[Stored records]
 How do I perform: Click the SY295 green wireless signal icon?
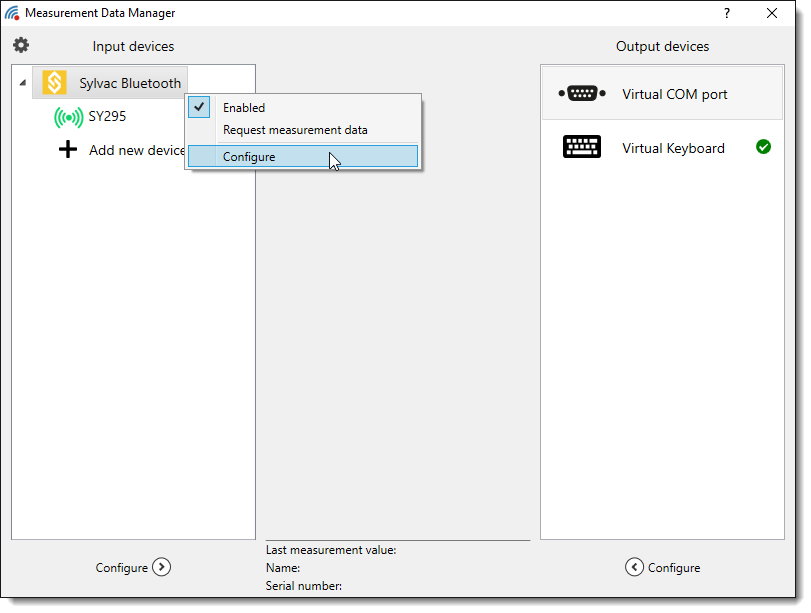68,117
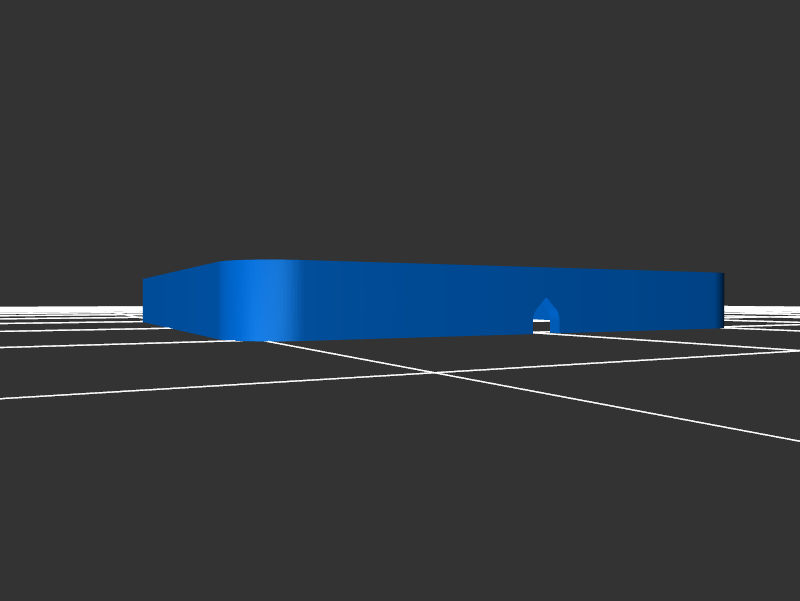Viewport: 800px width, 601px height.
Task: Click the dark right end edge of the model
Action: [720, 300]
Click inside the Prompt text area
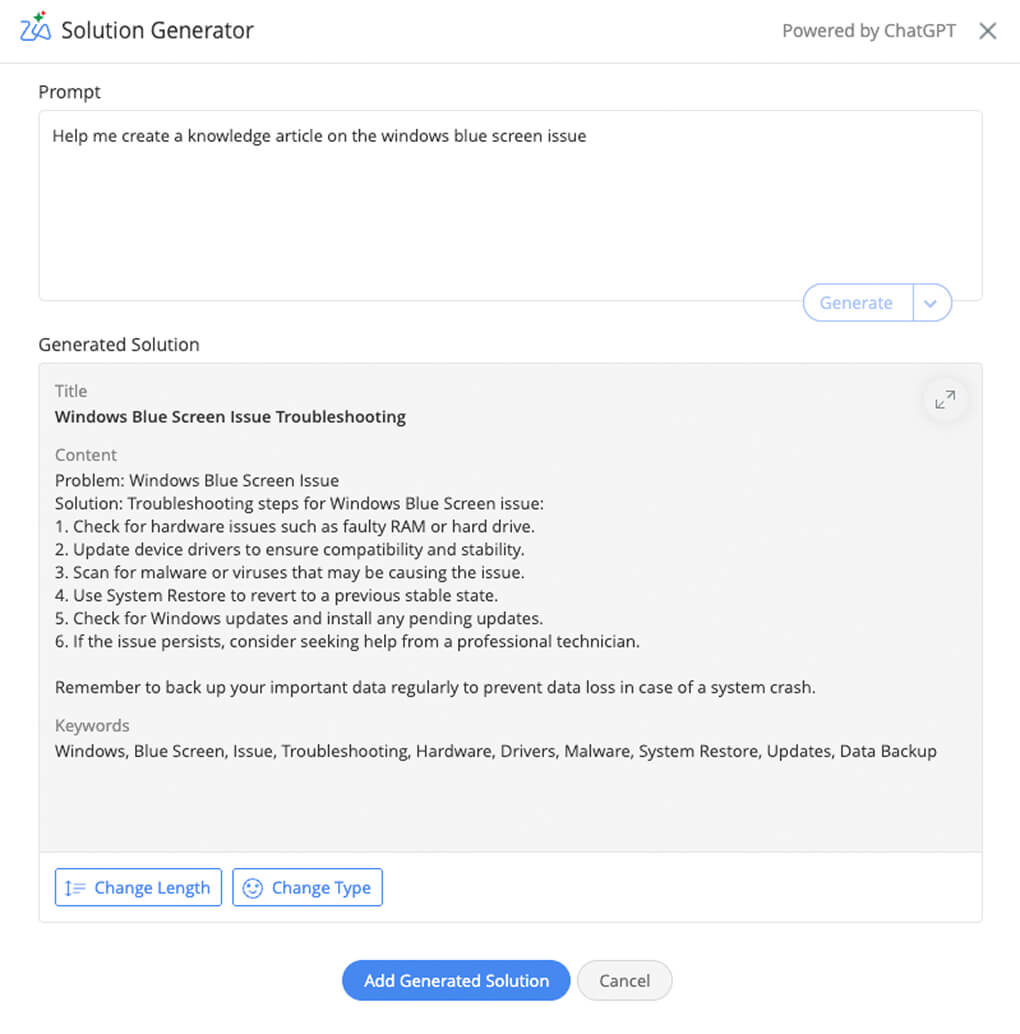 400,200
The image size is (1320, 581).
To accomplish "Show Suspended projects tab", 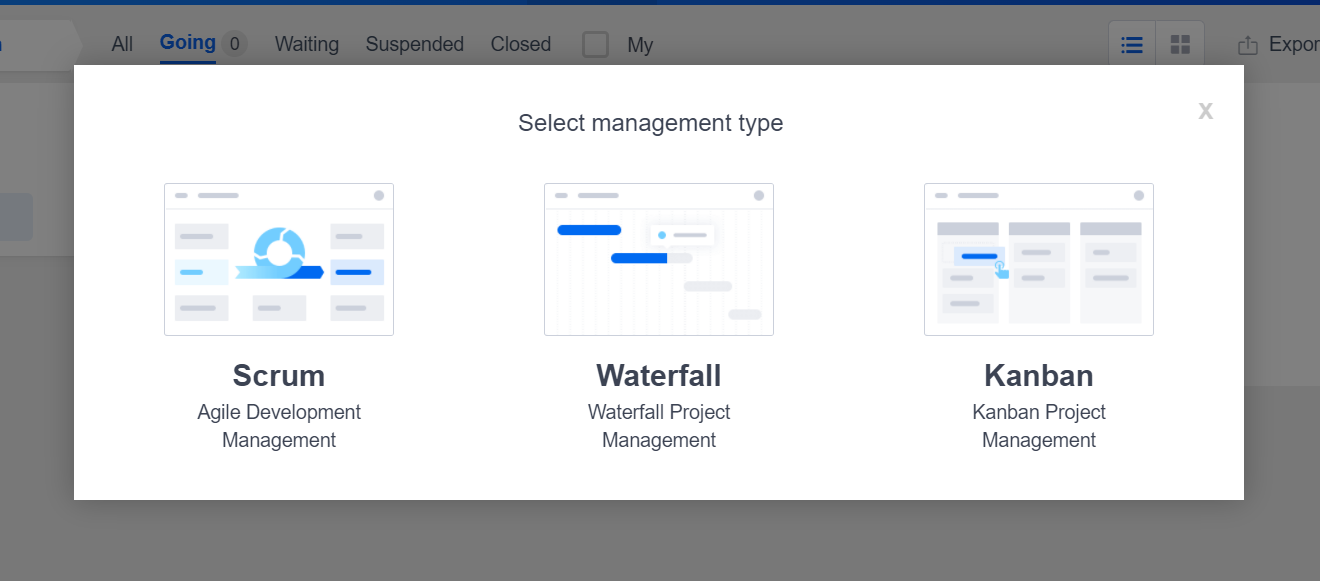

Required action: Write the lines out exactly, beginning at the line that holds "Click inside the Prompt text area" and stopping after the last line of the entries; include no pictures.

Solution below:
Click inside the Prompt text area
 400,200
The image size is (1320, 581).
To accomplish "Show Suspended projects tab", 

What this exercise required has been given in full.